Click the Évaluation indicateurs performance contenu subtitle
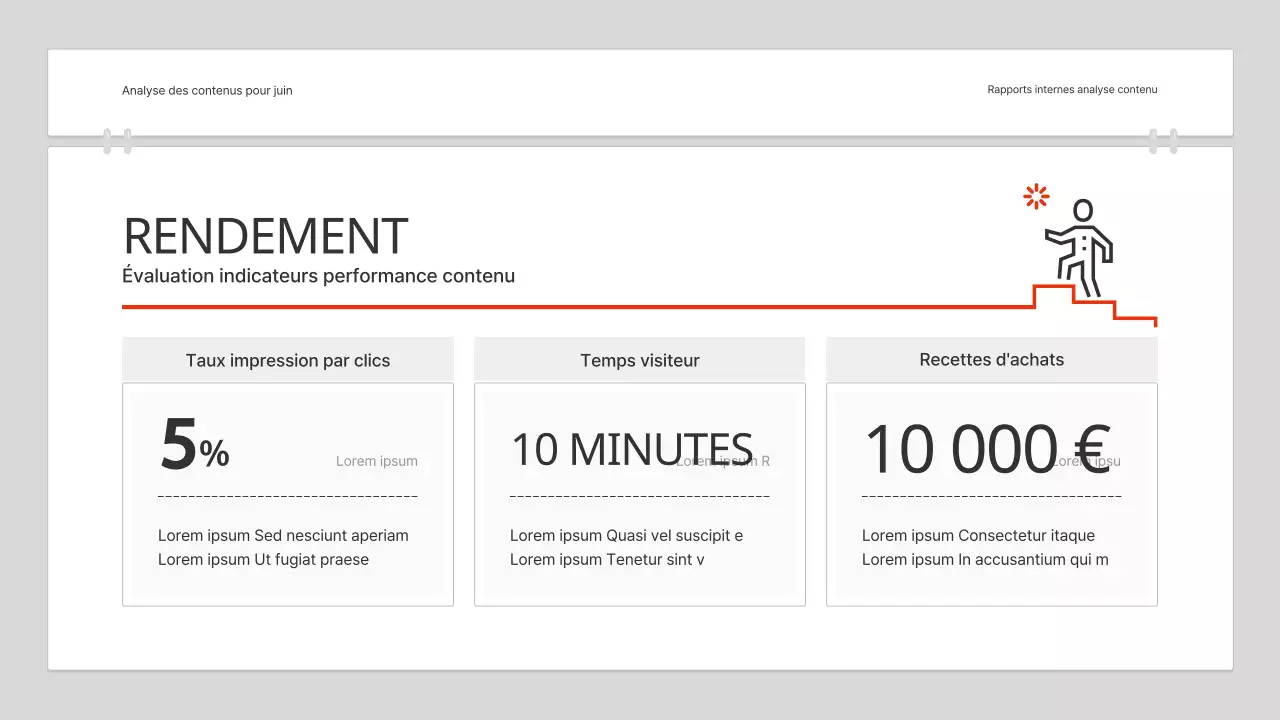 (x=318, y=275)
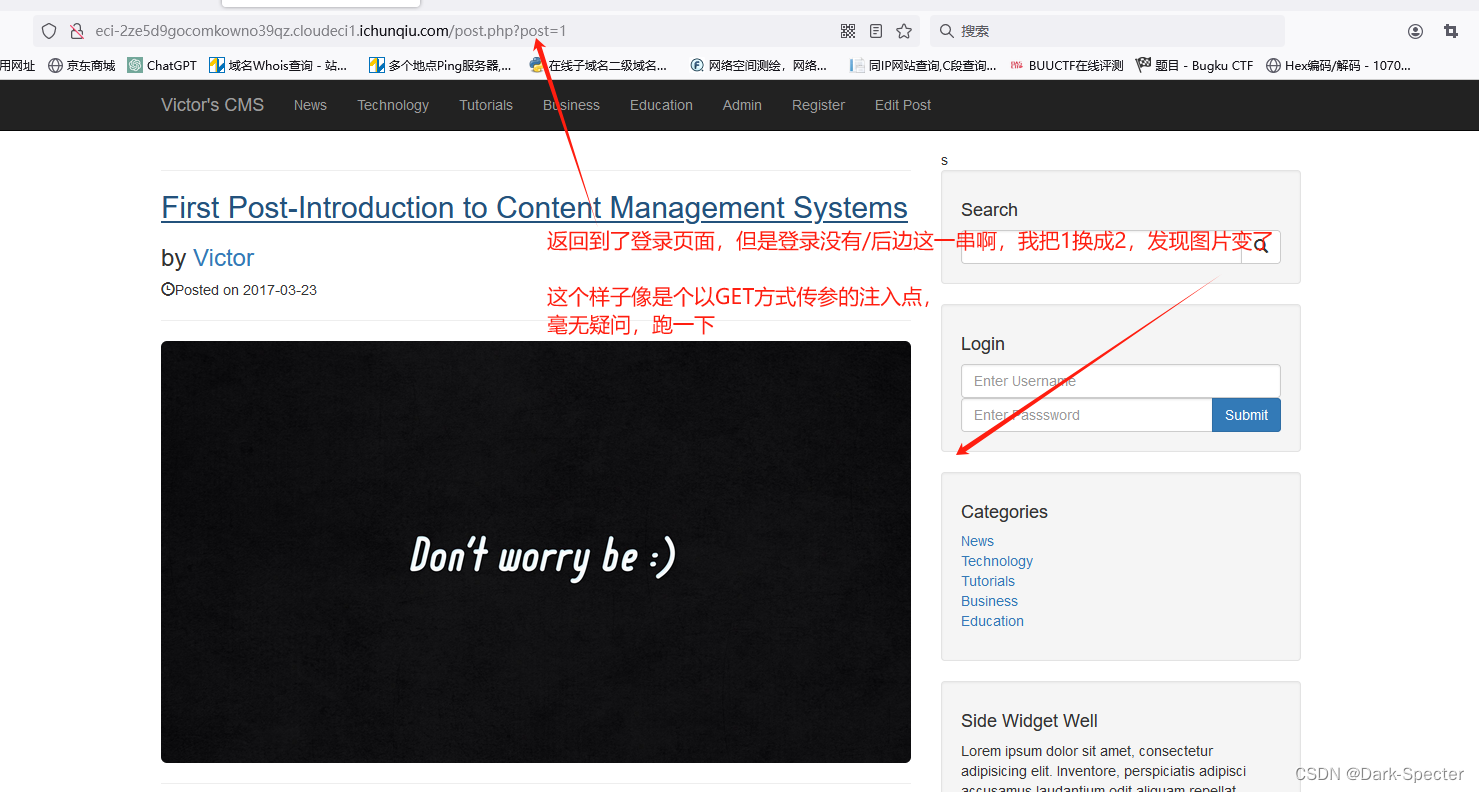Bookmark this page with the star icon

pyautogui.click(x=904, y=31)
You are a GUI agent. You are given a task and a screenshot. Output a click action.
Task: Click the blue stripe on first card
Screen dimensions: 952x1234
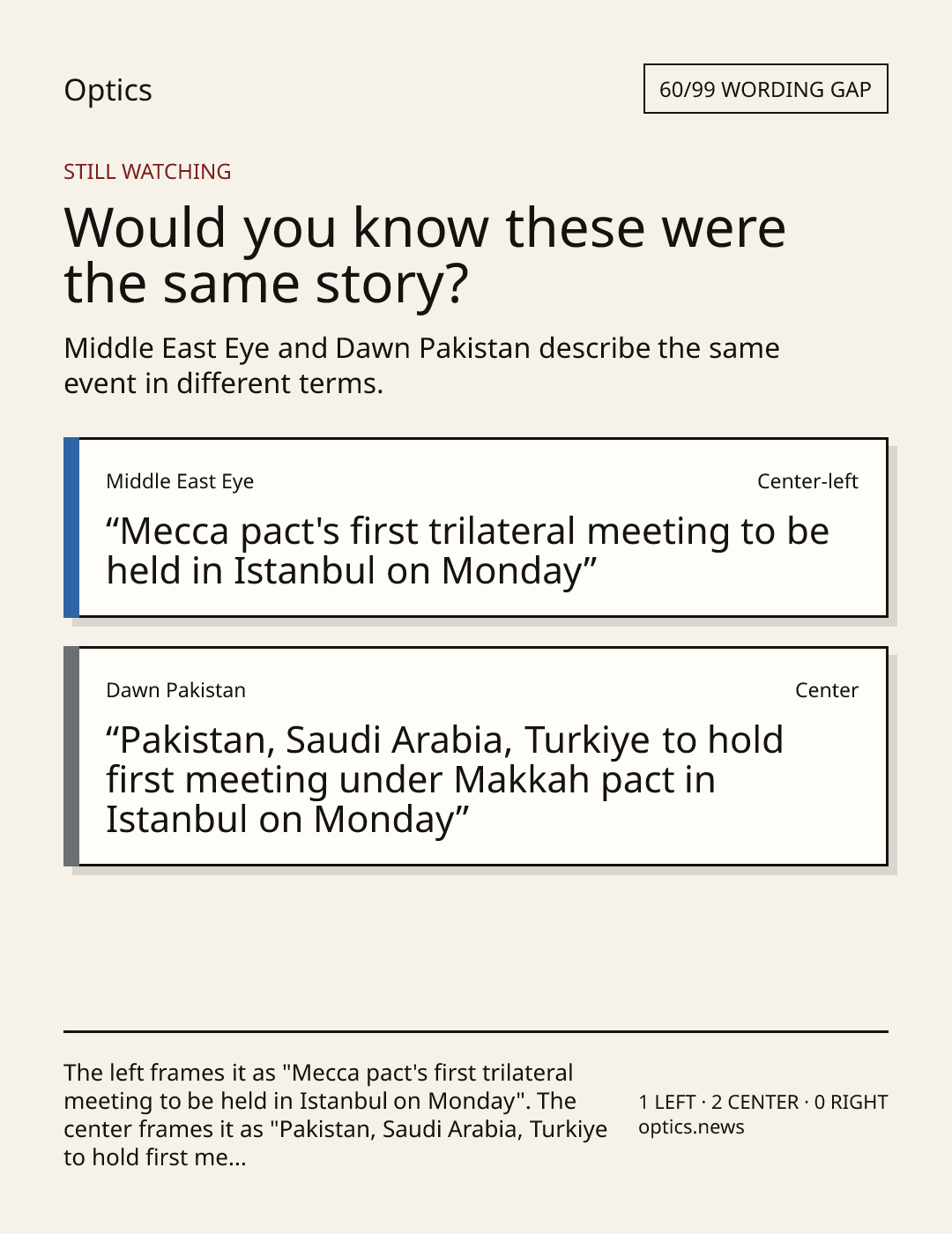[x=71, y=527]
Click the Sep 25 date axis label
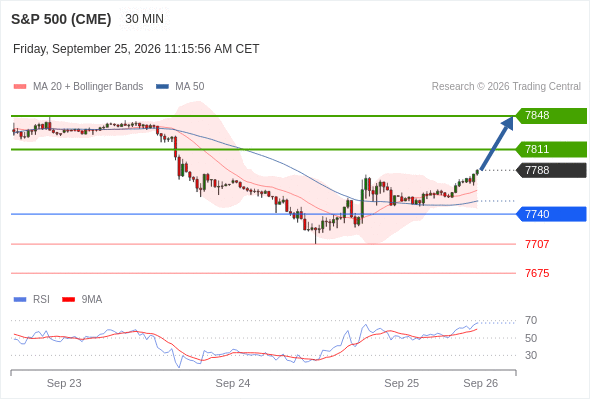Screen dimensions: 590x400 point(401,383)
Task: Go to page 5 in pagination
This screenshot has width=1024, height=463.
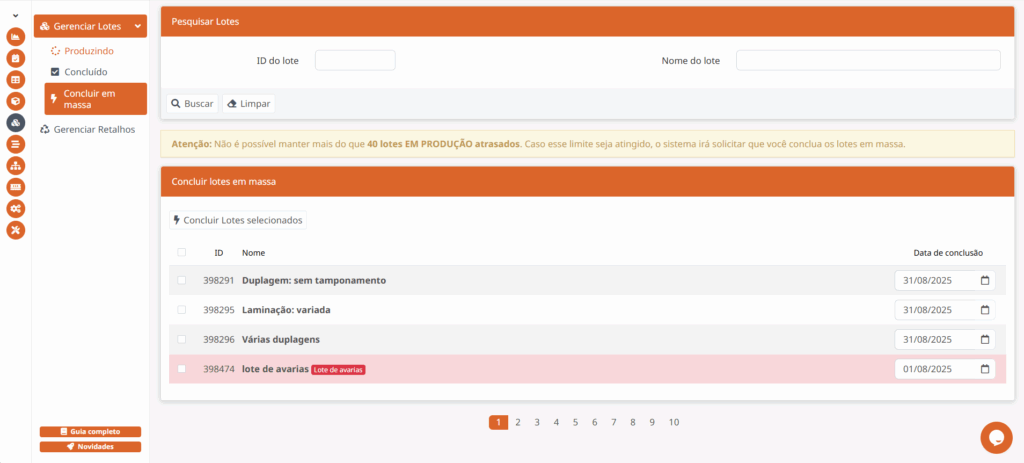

+++++

DESCRIPTION OF THE TASK –
Type out all the records verbatim, minus images.

THE COMPLETED TASK –
Click the Évaluation indicateurs performance contenu subtitle
 (x=318, y=275)
Bookmark this page with the star icon

pyautogui.click(x=904, y=31)
You are a GUI agent. You are given a task and a screenshot. Output a click action.
Task: Click the blue stripe on first card
Screen dimensions: 952x1234
[x=71, y=527]
Click the Sep 25 date axis label
Screen dimensions: 590x400 point(401,383)
Task: Go to page 5 in pagination
This screenshot has width=1024, height=463.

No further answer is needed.